De fortes attentes sur l’optimisation des ressources

L’organisme s’est mis en ordre de marche avec plusieurs initiatives à commencer par un groupe de travail consacré à l’IA. Installé en octobre dernier, cette structure vient de publier un livre blanc recensant les défis et les solutions à l’état de l’art en matière d’IA. Et les challenges sont multiples comme le montre une table-ronde où intervenait notamment Timothée Lacroix, un des co-fondateurs de Mistral et Page Bailey, lead product manager chez Google Deepmind. Cette dernière a évoqué le problème d’allocation des ressources « avec des modèles de différentes tailles qui implique des infrastructures adaptées, mais aussi des librairies, des frameworks ». Sur ce point, le dirigeant français, privilégie « l’outil Slurm [NDLR : une solution open source qui décrit une demande d'allocation de ressources pour l'exécution d'un traitement] pour gérer l’allocation des nodes sur Kubernetes pour l’inférence et le fine tuning ».

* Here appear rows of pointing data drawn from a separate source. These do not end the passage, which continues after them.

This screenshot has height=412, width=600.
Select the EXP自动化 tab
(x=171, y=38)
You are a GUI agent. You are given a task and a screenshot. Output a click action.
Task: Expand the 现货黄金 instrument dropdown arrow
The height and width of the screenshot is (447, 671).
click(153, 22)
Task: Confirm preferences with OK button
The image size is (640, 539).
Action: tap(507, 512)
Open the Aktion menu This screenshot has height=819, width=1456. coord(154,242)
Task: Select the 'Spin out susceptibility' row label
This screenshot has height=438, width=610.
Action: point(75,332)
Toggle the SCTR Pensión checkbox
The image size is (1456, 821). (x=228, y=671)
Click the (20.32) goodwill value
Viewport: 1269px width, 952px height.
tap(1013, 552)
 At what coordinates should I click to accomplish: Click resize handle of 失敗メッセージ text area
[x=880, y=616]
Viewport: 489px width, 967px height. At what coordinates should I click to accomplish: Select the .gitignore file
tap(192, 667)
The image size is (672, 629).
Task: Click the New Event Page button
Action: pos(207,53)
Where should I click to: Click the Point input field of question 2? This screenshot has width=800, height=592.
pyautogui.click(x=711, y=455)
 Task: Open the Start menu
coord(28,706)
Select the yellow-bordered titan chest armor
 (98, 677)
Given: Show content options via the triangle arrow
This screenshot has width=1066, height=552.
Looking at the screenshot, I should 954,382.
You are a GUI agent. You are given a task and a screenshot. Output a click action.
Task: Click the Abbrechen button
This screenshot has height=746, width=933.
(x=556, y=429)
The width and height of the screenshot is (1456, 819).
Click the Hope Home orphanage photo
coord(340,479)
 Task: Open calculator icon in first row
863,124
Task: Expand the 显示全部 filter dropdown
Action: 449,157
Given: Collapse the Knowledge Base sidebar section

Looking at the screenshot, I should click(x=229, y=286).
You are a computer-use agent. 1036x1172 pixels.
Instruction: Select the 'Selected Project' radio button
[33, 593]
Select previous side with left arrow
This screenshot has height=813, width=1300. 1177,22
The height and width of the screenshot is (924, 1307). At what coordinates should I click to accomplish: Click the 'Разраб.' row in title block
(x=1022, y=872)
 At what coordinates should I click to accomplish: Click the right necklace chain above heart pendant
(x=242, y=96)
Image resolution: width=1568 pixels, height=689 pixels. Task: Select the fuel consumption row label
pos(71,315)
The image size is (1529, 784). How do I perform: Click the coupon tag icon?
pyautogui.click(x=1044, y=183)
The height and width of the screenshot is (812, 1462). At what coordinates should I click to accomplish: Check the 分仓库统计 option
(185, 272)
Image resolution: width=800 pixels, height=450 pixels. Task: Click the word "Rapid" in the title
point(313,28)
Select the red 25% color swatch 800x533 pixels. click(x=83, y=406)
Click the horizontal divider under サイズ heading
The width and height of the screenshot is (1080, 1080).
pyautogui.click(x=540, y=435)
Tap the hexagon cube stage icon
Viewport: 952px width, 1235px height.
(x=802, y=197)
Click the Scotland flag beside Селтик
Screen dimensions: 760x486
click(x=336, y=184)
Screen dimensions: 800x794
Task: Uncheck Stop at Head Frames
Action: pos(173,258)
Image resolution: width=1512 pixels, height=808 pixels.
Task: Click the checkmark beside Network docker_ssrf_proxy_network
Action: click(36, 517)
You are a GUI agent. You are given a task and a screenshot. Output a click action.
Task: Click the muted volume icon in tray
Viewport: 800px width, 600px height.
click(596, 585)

Nvidia a présenté ses avancées dans l'optimisation des ressources dans le service de génération d'image Picasso. (Crédit Photo : JC)

Cette question d’allocations des ressources notamment GPU a été également abordée par Nvidia. Kevin Klues, principal software engineer et Sanjay Chatterjee, senior engineer, ont partagé les avancées de la firme dans ce domaine à travers le service Picasso pour créer des applications générant du contenu visuel. Basées sur Kubernetes, ils ont développé différentes capacités pour optimiser certains points. « Nous avions 3 challenges. Le premier était d’adapter la topologie réseau des nodes, le second était relatif à la tolèrance aux pannes avec des besoins de détection, de diagnostic et d’automatisation de l’observabilité dans l’infrastructure GPU. Enfin, il était nécessaire d’optimiser l’aspect multi-dimensionnel des modèles, des frameworks ». Des problématiques partagées par le CERN, comme le souligne Ricardo Rocha, ingénieur au sein du centre d’étude, mais aussi membre du board technique du CNCF, « il peut y avoir une sous-utilisation des GPU et nous nous sommes inspirés des choses existantes dans le HPC sur les queues, la planification des primitives. Mais nous avons besoin de meilleurs outils pour comprendre les besoins de capacité, le flux des data, l’optimisation du stockage ».

L’IA prise en compte dans les projets

On le voit les attentes sont nombreuses et la CNCF va devoir mettre ses projets à la page de l’IA. « Kubernetes doit devenir le standard de l’IA », glisse Priyanka Sharma. Plusieurs projets sont déjà à pied d’œuvre pour intégrer ce volet. C’est le cas d’OpenTelemetry, le framework d’observabilité open source qui permet aux développeurs de générer, traiter et transmettre des données télémétriques dans un format unique et unifié, a mis dans sa roadmap les métriques liées à l’IA et aux LLM. L’initiative n’a par contre pas donné de détails, ni de calendrier sur les premiers rendus.

DRA est une réponse à la problématique des gestion des ressources GPU avec une API dédiée dans Kubernetes. (Crédit Photo : JC)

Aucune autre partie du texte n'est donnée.